Un bébé est dit prématuré lorsqu’il naît avant avoir achever 37 semaines de grossesse. L’événement était relativement rare auparavant mais les prématurés se font de plus en plus fréquents ; depuis 1995, le nombre de prématurés au augmenté de 20%. Heureusement, depuis les années 80, les progrès médicaux permettent de sauver ces grands prémas.

Mikael Norman, médecin et professeur de pédiatrie, coauteur de l’étude, raconte.

Auparavant, face à un bébé né à 22 ou 23 semaines, un médecin pouvait dire qu’il ne valait pas la peine de faire quoi que ce soit.

Si l’age gestationnel minimum était considéré comme 28 semaines il y a 40 ans, aujourd’hui, des bébés survivent à 22 semaines seulement, en pesant quelques fois 500 grammes seulement.

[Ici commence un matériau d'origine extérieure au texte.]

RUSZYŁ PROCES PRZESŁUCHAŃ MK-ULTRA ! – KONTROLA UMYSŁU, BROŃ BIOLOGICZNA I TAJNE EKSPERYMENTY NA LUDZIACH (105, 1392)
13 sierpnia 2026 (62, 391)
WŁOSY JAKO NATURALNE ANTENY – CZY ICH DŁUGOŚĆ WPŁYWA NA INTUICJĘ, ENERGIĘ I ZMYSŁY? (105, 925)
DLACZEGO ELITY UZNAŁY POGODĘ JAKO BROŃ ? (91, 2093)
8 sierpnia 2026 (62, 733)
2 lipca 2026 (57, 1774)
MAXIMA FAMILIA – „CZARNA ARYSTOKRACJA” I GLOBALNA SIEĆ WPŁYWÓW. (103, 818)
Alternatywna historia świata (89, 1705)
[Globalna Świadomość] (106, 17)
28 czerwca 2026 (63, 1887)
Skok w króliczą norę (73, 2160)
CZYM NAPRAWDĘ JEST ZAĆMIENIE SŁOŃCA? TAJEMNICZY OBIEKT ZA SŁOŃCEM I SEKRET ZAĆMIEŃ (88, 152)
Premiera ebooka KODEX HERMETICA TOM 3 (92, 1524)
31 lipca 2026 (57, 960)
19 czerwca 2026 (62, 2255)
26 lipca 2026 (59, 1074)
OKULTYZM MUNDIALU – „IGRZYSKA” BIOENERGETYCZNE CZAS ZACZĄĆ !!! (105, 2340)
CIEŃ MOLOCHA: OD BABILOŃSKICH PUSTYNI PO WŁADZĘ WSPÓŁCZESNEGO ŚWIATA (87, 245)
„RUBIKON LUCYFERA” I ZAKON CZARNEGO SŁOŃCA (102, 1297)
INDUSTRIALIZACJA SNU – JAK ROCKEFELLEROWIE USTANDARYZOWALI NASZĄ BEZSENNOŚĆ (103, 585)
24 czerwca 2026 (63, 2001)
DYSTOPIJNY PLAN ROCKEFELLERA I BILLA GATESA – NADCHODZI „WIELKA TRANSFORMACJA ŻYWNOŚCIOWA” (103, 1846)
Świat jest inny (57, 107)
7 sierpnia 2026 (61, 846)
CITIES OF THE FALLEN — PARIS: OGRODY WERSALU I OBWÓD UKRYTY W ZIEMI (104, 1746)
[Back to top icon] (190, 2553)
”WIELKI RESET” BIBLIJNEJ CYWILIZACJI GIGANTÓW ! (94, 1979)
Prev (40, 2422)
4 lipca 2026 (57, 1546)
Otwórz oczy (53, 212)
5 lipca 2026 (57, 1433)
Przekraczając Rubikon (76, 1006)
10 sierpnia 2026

Médecin en néonatalogie et professeur pédiatre à l’Université d’Iowa, Edward Bell témoigne de cette avancée spectaculaire.

Je fais ce métier depuis 40 ans, et j’ai vu le seuil de viabilité reculer d’une semaine tous les 10 ans dans mon hôpital.

Trois avancées majeures pour justifier cette progression

Dans le monde entier et particulièrement dans les pays développés, trois avancées médicales majeures permettent de justifier cette évolution de la gestion des prématurés.

Tout d’abord, l’invention des surfactants artificiels injectés dans les poumons des nouveau-nés leur permet de respirer en remplaçant une substance qu’ils ne peuvent pas encore synthétiser seuls.

D’autre part, des stéroïdes sont injectées aux mamans sur le point d’accoucher, afin de permettre une maturation accélérer des poumons du prématuré en passant d’une semaine à un jour seulement.

Enfin, le progrès des appareils respiratoires joue pour beaucoup aussi dans cette progression.

La Suède détient le record mondial

Si cette limite n’a de cesse de reculer avec le temps, certains pays se distinguent. C’est le cas du Japon avec ce bébé de 268 grammes rentré chez lui en bonne santé après 5 mois d’hospitalisation.

Selon une étude américaine publiée dans la revue Jama, entre 2014 et 2016, 77% des enfants nés en Suède entre 22 et 26 semaines ont survécu un an, contre 70% entre 2004 et 2007. Uniformisant ses procédures en cas d’accouchement de prématuré, la Suède dispose maintenant dans 88% des cas d’unités de soins intensifs néonatals parmi les plus performantes assurant la réanimation systématique des bébés.

Des bébés de moins de 400 grammes survivent maintenant

Tant en France qu’aux États-Unis ou encore au  Royaume-Uni, la moitié des grands prématurés nés à moins de 26 ou 27 semaines survivent. Cette survie gagne du terrain, y compris pour les rares bébés pesant moins de 400 grammes. Aux USA, 13% des bébés de moins de 400 grammes nés entre 22 et 26 semaines entre 2008 et 2016 ont survécu, dont l’un faisait seulement 330 grammes.

Cependant, la naissance d’un enfant prématuré peut entraîner des risques de complications sévères et nombreuses. Trois quarts de ces bébés présentaient des retards de développement à l’age de deux ans, ce qui parait assez logique.

Cela montre que la survie est possible. On ne peut pas dire nettement que ces bébés doivent toujours être réanimés, mais les parents doivent recevoir cette information et avoir leur mot à dire pour décider de la réanimation.

En France, 60 000 bébés environ naissent avant le terme.